Records for locating displayed items:
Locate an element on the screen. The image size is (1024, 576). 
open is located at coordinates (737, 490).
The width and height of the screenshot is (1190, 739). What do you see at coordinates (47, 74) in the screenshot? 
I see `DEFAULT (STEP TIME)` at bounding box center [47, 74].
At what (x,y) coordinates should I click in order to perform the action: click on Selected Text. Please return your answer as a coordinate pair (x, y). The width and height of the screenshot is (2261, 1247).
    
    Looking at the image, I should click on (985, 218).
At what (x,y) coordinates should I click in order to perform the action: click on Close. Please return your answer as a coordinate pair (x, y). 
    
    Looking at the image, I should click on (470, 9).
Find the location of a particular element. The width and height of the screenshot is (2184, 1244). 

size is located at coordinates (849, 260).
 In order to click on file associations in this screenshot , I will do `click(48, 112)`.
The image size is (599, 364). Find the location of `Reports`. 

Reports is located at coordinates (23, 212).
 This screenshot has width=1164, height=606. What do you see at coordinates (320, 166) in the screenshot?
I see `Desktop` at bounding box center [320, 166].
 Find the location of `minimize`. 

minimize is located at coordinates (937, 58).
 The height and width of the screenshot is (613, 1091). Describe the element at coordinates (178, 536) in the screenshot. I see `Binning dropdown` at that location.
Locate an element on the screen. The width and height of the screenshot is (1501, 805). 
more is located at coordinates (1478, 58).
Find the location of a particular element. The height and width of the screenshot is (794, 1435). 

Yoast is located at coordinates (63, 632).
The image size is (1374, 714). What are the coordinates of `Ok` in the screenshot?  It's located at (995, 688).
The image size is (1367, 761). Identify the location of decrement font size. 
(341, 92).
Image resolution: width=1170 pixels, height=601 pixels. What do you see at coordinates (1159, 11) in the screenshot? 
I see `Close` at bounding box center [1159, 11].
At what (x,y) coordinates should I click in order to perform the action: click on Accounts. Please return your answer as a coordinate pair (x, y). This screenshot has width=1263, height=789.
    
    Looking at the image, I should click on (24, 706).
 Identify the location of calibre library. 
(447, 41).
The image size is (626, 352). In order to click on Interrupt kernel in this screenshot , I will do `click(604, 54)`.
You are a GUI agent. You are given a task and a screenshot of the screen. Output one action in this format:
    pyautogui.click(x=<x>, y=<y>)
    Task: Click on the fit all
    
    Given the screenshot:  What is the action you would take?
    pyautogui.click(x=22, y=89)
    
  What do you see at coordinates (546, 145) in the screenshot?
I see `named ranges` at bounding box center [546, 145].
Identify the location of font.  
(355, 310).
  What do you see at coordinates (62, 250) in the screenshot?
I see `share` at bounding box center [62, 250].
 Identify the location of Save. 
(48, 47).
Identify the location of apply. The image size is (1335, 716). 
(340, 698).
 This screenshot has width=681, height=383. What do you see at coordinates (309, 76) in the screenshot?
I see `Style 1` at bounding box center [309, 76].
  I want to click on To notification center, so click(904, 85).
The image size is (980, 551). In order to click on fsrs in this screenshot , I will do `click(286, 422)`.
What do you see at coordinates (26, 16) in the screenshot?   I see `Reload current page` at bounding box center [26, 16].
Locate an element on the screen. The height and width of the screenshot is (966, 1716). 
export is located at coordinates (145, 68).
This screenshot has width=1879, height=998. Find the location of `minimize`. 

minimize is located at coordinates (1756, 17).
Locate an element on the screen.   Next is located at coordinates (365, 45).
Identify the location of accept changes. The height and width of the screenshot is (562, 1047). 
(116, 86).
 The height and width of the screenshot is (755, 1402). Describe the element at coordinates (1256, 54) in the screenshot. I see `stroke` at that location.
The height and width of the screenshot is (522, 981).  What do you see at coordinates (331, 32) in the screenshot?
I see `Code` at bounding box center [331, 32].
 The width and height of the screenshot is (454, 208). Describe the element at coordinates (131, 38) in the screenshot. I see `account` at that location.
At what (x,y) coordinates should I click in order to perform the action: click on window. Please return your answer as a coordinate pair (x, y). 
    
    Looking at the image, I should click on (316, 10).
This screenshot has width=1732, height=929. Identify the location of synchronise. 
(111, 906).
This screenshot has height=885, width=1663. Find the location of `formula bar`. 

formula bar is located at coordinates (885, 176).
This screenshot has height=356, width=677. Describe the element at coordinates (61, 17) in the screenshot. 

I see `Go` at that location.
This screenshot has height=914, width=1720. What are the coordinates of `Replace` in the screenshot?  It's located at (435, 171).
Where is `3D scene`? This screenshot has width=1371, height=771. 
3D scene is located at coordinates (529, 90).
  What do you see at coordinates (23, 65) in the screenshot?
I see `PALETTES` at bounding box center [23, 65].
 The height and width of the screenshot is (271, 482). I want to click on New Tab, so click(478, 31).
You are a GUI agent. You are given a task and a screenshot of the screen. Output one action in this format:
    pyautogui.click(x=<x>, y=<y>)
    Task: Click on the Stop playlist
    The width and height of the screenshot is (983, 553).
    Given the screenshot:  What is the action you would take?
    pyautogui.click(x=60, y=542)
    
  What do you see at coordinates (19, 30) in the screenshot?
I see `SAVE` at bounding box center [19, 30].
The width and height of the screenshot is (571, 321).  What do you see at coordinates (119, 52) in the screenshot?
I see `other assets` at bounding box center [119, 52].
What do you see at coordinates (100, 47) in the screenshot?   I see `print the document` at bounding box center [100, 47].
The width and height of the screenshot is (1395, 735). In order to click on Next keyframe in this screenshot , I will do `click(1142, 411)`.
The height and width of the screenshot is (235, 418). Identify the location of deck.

#### [Given task]
Can you copy every one of the records above verbatim, keeping each line unchanged?

#### [Output]
Locate an element on the screen. The image size is (1024, 576). 
open is located at coordinates (737, 490).
The width and height of the screenshot is (1190, 739). What do you see at coordinates (47, 74) in the screenshot? 
I see `DEFAULT (STEP TIME)` at bounding box center [47, 74].
At what (x,y) coordinates should I click in order to perform the action: click on Selected Text. Please return your answer as a coordinate pair (x, y). The width and height of the screenshot is (2261, 1247).
    
    Looking at the image, I should click on (985, 218).
At what (x,y) coordinates should I click in order to perform the action: click on Close. Please return your answer as a coordinate pair (x, y). 
    
    Looking at the image, I should click on (470, 9).
Find the location of a particular element. The width and height of the screenshot is (2184, 1244). 

size is located at coordinates (849, 260).
 In order to click on file associations in this screenshot , I will do `click(48, 112)`.
The image size is (599, 364). Find the location of `Reports`. 

Reports is located at coordinates (23, 212).
 This screenshot has width=1164, height=606. What do you see at coordinates (320, 166) in the screenshot?
I see `Desktop` at bounding box center [320, 166].
 Find the location of `minimize`. 

minimize is located at coordinates (937, 58).
 The height and width of the screenshot is (613, 1091). Describe the element at coordinates (178, 536) in the screenshot. I see `Binning dropdown` at that location.
Locate an element on the screen. The width and height of the screenshot is (1501, 805). 
more is located at coordinates (1478, 58).
Find the location of a particular element. The height and width of the screenshot is (794, 1435). 

Yoast is located at coordinates (63, 632).
The image size is (1374, 714). What are the coordinates of `Ok` in the screenshot?  It's located at (995, 688).
The image size is (1367, 761). Identify the location of decrement font size. 
(341, 92).
Image resolution: width=1170 pixels, height=601 pixels. What do you see at coordinates (1159, 11) in the screenshot? 
I see `Close` at bounding box center [1159, 11].
At what (x,y) coordinates should I click in order to perform the action: click on Accounts. Please return your answer as a coordinate pair (x, y). This screenshot has width=1263, height=789.
    
    Looking at the image, I should click on (24, 706).
 Identify the location of calibre library. 
(447, 41).
The image size is (626, 352). In order to click on Interrupt kernel in this screenshot , I will do `click(604, 54)`.
You are a GUI agent. You are given a task and a screenshot of the screen. Output one action in this format:
    pyautogui.click(x=<x>, y=<y>)
    Task: Click on the fit all
    
    Given the screenshot:  What is the action you would take?
    pyautogui.click(x=22, y=89)
    
  What do you see at coordinates (546, 145) in the screenshot?
I see `named ranges` at bounding box center [546, 145].
Identify the location of font.  
(355, 310).
  What do you see at coordinates (62, 250) in the screenshot?
I see `share` at bounding box center [62, 250].
 Identify the location of Save. 
(48, 47).
Identify the location of apply. The image size is (1335, 716). 
(340, 698).
 This screenshot has width=681, height=383. What do you see at coordinates (309, 76) in the screenshot?
I see `Style 1` at bounding box center [309, 76].
  I want to click on To notification center, so click(904, 85).
The image size is (980, 551). In order to click on fsrs in this screenshot , I will do `click(286, 422)`.
What do you see at coordinates (26, 16) in the screenshot?   I see `Reload current page` at bounding box center [26, 16].
Locate an element on the screen. The height and width of the screenshot is (966, 1716). 
export is located at coordinates (145, 68).
This screenshot has width=1879, height=998. Find the location of `minimize`. 

minimize is located at coordinates (1756, 17).
Locate an element on the screen.   Next is located at coordinates (365, 45).
Identify the location of accept changes. The height and width of the screenshot is (562, 1047). 
(116, 86).
 The height and width of the screenshot is (755, 1402). Describe the element at coordinates (1256, 54) in the screenshot. I see `stroke` at that location.
The height and width of the screenshot is (522, 981).  What do you see at coordinates (331, 32) in the screenshot?
I see `Code` at bounding box center [331, 32].
 The width and height of the screenshot is (454, 208). Describe the element at coordinates (131, 38) in the screenshot. I see `account` at that location.
At what (x,y) coordinates should I click in order to perform the action: click on window. Please return your answer as a coordinate pair (x, y). 
    
    Looking at the image, I should click on (316, 10).
This screenshot has width=1732, height=929. Identify the location of synchronise. 
(111, 906).
This screenshot has height=885, width=1663. Find the location of `formula bar`. 

formula bar is located at coordinates (885, 176).
This screenshot has height=356, width=677. Describe the element at coordinates (61, 17) in the screenshot. 

I see `Go` at that location.
This screenshot has height=914, width=1720. What are the coordinates of `Replace` in the screenshot?  It's located at (435, 171).
Where is `3D scene`? This screenshot has width=1371, height=771. 
3D scene is located at coordinates (529, 90).
  What do you see at coordinates (23, 65) in the screenshot?
I see `PALETTES` at bounding box center [23, 65].
 The height and width of the screenshot is (271, 482). I want to click on New Tab, so click(478, 31).
You are a GUI agent. You are given a task and a screenshot of the screen. Output one action in this format:
    pyautogui.click(x=<x>, y=<y>)
    Task: Click on the Stop playlist
    The width and height of the screenshot is (983, 553).
    Given the screenshot:  What is the action you would take?
    pyautogui.click(x=60, y=542)
    
  What do you see at coordinates (19, 30) in the screenshot?
I see `SAVE` at bounding box center [19, 30].
The width and height of the screenshot is (571, 321).  What do you see at coordinates (119, 52) in the screenshot?
I see `other assets` at bounding box center [119, 52].
What do you see at coordinates (100, 47) in the screenshot?   I see `print the document` at bounding box center [100, 47].
The width and height of the screenshot is (1395, 735). In order to click on Next keyframe in this screenshot , I will do `click(1142, 411)`.
The height and width of the screenshot is (235, 418). Identify the location of deck.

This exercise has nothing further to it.